[Opening Listed records section]
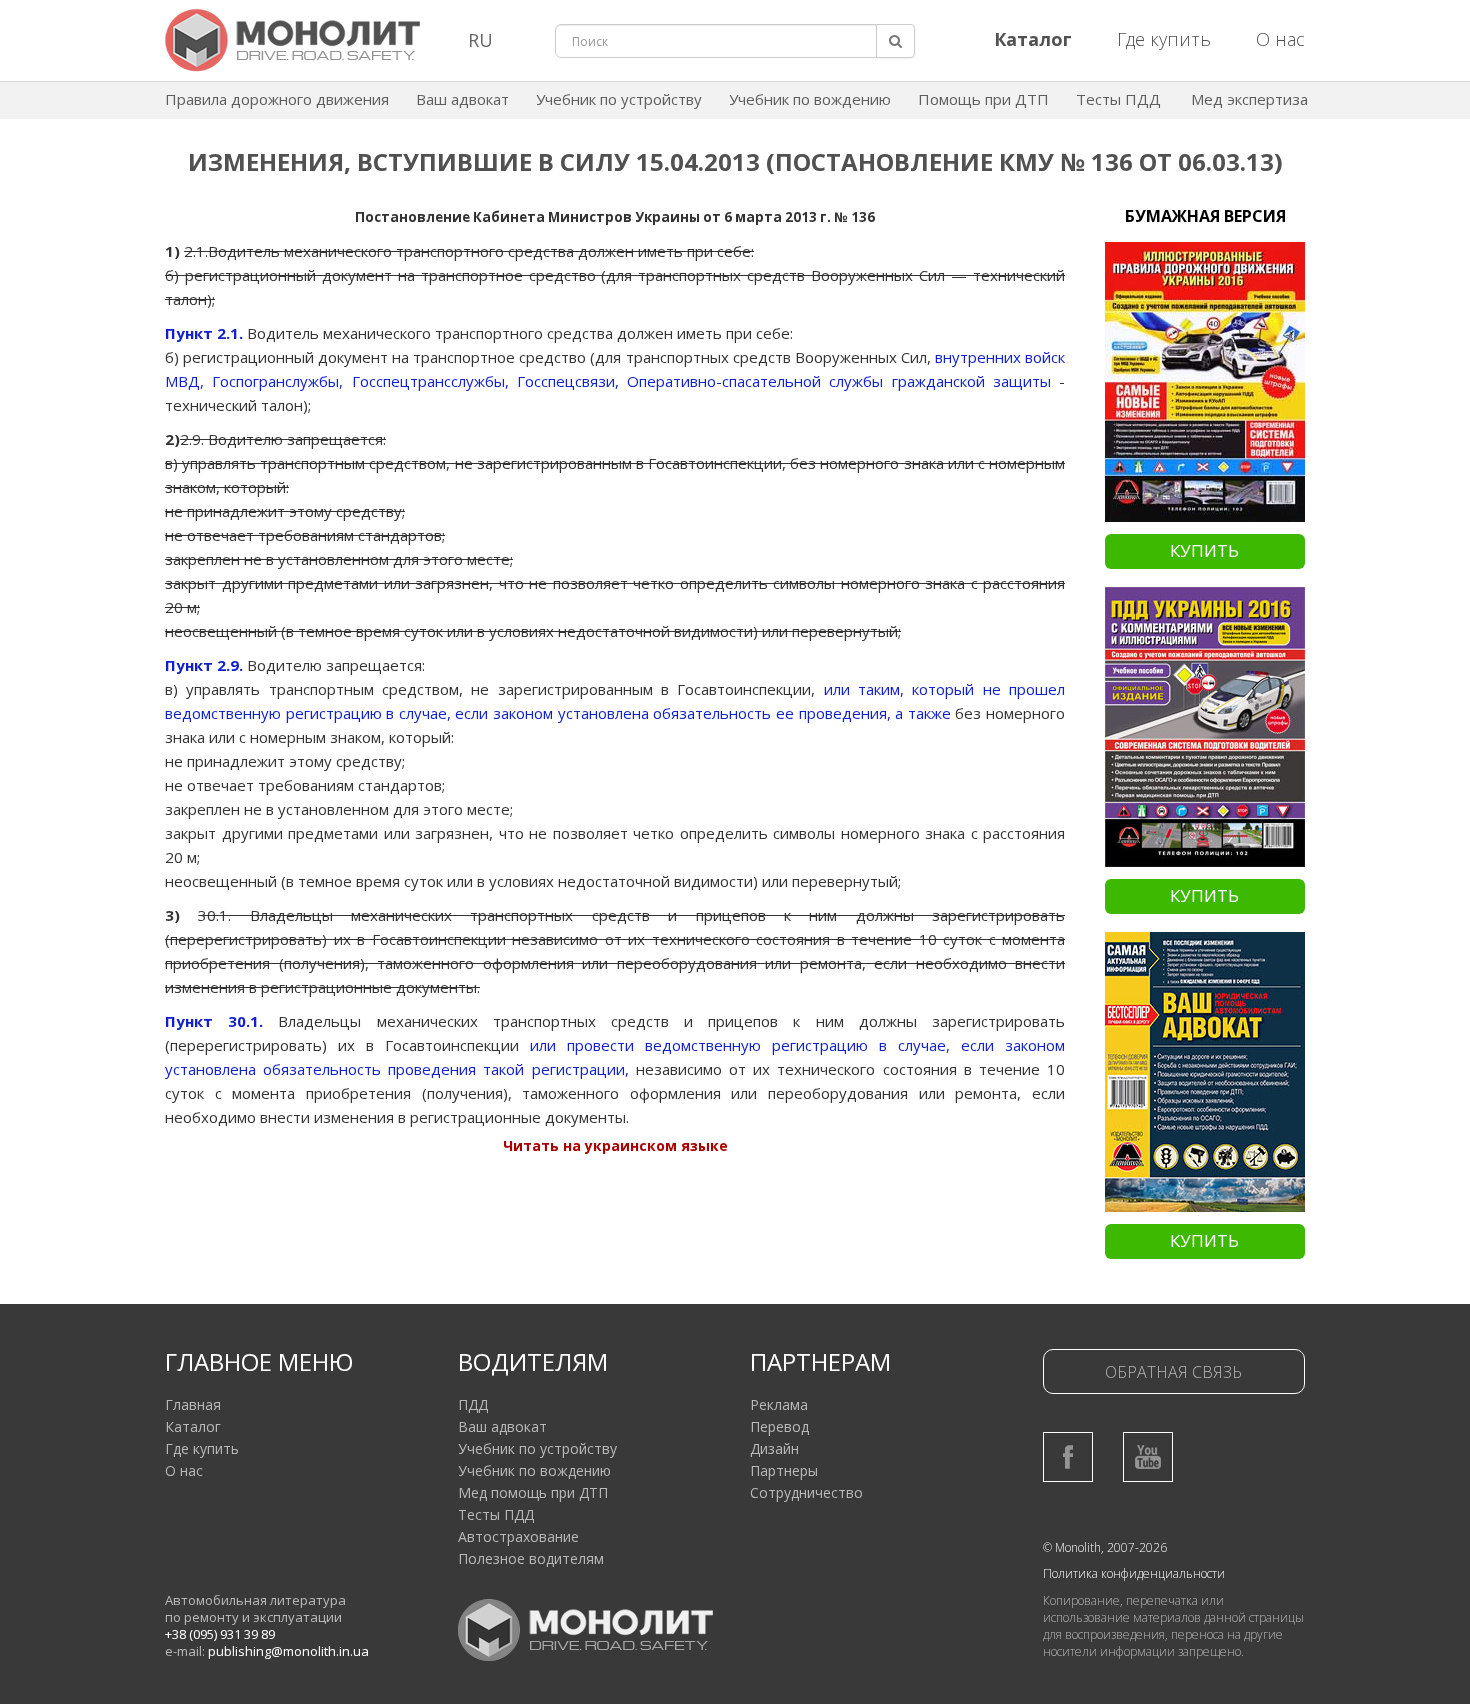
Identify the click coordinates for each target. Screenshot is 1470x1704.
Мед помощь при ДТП (533, 1492)
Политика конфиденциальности (1134, 1573)
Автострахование (518, 1536)
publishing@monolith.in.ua (288, 1651)
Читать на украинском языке (615, 1145)
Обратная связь (1173, 1372)
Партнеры (784, 1470)
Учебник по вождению (810, 99)
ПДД (473, 1404)
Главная (193, 1404)
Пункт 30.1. (214, 1021)
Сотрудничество (806, 1492)
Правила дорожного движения (277, 99)
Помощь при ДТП (983, 99)
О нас (1280, 39)
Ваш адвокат (462, 99)
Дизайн (774, 1448)
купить (1204, 550)
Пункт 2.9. (204, 665)
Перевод (779, 1426)
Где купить (1164, 39)
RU (480, 40)
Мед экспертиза (1249, 99)
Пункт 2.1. (204, 333)
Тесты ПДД (1118, 99)
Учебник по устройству (619, 99)
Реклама (779, 1404)
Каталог (193, 1426)
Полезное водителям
[Closing Listed records section]
*What is expected:*
Extract every line containing the string "Учебник" from the data above.

*Expected answer:*
Учебник по вождению (810, 99)
Учебник по устройству (619, 99)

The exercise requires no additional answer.